=== Фрагмент источника ===

Дипломатия / Стройка фундаментализма

Иран вступает в довольно средний век


       То, что на президентских выборах в Иране победит лидер самой консервативной фракции парламента, ни у кого сомнений не вызывало. Ни о какой разрядке в отношениях Ирана с Западом говорить не приходится. Это устраивает всех. И Запад тоже.
       
       Считавшегося либералом Али Акбара Хашеми-Рафсанджани сменяет на посту президента Ирана 54-летний Али Акбар Натег-Нури — представитель наиболее радикального крыла иранского духовенства, один из соратников и сподвижников покойного Хомейни. В этой связи поговаривают о возможной смене политического курса Тегерана в сторону ужесточения. Натег-Нури, как ожидают, постарается воплотить заветы революционного аятоллы.
       Отношение к этим заветам у мирового сообщества не самое лучшее. Даже беглое перечисление их — возврат к средневековым нравам, террор против инакомыслящих, экспорт революции, безжалостное преследование политических оппонентов по всей планете, а также таких реальных акций исламской революции, как, например, захват американского посольства в Тегеране или смертный приговор заурядному писателю — должно ввергать мир в ужас. Но уже не ввергает: мир привык к Ирану.
       В отличие от коммунизма, который явился сначала призраком, исламизм ворвался в политику сразу во плоти и крови. Теократическая революция готовилась и разрабатывалась практически на виду у всего мира — в центре Европы, в Париже, где долгие годы пребывал в эмиграции аятолла Хомейни. Но готовившегося переворота не замечали: к концу 70-х мир ждал совсем других перемен в Иране.
       Преуспевающая экономически страна стала фактически витриной западного мира в Азии, и естественно было предполагать, что вслед за западными материальными ценностями и стандартами потребления придут и политические — парламент, демократические выборы, свобода слова и т.п. Специалисты по Ирану были уверены: абсолютная монархия в лице шахского режима изжила себя. Спорили, какая форма государственного устройства ее сменит: конституционная монархия или республика? Но на смену монархии пришла муллархия.
       
       Революционные аятоллы бросили вызов и "Большому Сатане" — США и Западу, и "Малому Сатане" — СССР и его сателлитам. Оба сатаны попытались дать адекватный ответ. Но борьба с революционным Ираном оказалась безуспешной. Ни демонстрация силы, ни экономическая блокада желаемых результатов не дали. Иран стоически перенес восьмилетнюю войну с Ираком, которому в те годы дружно помогали и Советский Союз — на государственном уровне, и Запад — в лице компаний, которые без лишнего шума снабжали Багдад оружием. Иран затянул пояс, снизил стандарты потребления и вывел из кризиса экономику.
       Однако суровые фронтовые и трудовые будни вынудили тегеранских аятолл отказаться от революционных социально-экономических экспериментов и избрать более прагматичную политику. Так начались реформы Рафсанджани, которого одно время любили называть "иранским Горбачевым".

=== Выдержки из данных ===

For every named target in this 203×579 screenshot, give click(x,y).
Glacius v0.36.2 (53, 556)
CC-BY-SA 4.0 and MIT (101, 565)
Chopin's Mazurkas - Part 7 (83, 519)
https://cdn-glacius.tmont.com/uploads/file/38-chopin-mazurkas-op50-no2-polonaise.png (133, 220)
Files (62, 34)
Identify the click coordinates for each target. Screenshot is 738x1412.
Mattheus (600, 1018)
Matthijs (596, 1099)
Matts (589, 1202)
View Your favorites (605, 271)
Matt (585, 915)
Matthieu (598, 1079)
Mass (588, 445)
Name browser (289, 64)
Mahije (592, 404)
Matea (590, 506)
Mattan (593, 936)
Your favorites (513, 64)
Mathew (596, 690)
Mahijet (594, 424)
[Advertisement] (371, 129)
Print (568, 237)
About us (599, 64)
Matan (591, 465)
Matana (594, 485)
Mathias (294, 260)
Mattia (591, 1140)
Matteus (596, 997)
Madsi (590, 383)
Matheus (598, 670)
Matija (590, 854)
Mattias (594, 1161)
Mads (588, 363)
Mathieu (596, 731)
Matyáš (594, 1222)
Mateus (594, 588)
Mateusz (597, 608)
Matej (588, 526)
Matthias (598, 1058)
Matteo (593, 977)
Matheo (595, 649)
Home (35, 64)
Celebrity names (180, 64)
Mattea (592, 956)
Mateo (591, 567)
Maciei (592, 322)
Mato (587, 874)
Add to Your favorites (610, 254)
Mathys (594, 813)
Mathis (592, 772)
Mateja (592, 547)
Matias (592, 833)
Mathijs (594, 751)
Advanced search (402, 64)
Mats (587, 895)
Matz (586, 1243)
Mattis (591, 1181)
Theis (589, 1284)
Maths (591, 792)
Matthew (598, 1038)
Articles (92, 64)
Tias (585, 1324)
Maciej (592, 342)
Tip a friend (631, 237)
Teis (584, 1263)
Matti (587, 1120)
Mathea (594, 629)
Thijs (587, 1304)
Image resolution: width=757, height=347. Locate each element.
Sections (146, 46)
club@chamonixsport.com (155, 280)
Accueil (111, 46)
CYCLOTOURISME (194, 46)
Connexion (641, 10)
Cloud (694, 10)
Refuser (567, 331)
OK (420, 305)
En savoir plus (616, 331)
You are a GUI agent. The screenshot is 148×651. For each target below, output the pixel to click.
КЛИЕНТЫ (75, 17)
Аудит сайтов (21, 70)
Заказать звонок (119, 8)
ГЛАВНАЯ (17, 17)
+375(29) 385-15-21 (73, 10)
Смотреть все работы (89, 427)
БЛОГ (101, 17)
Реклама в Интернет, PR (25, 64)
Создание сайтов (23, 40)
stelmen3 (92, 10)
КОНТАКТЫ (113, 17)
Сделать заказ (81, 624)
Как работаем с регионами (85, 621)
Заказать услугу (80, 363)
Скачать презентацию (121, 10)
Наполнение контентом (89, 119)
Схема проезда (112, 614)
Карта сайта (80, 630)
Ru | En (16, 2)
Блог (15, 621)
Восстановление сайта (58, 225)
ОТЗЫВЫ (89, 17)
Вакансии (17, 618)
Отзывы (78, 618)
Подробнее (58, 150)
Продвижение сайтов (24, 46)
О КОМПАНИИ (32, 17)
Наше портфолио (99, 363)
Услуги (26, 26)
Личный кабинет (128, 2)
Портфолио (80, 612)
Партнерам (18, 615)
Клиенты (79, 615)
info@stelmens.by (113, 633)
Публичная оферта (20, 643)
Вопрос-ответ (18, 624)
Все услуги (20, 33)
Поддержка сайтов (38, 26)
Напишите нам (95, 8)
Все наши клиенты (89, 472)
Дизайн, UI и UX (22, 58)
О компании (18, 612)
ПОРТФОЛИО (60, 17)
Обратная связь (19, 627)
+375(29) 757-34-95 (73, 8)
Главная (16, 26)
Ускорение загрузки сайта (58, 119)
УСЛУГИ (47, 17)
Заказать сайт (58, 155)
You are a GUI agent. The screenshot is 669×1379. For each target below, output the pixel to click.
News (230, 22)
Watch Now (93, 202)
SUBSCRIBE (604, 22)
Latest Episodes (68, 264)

===

→ Что нужно сделать:
1. Сколько лет Али Акбару Натег-Нури, согласно статье об иранских выборах?
2. Воспроизведите без изменений строки данных: всё, начиная со строки с «Matias (592, 833)» и вниз до строки с «Sections (146, 46)», включая обе.

→ Ответы к заданиям:
1. Ему 54 года.

2.
Matias (592, 833)
Mathijs (594, 751)
Advanced search (402, 64)
Mats (587, 895)
Matz (586, 1243)
Mattis (591, 1181)
Theis (589, 1284)
Maths (591, 792)
Matthew (598, 1038)
Articles (92, 64)
Tias (585, 1324)
Maciej (592, 342)
Tip a friend (631, 237)
Teis (584, 1263)
Matti (587, 1120)
Mathea (594, 629)
Thijs (587, 1304)
Image resolution: width=757, height=347. Locate each element.
Sections (146, 46)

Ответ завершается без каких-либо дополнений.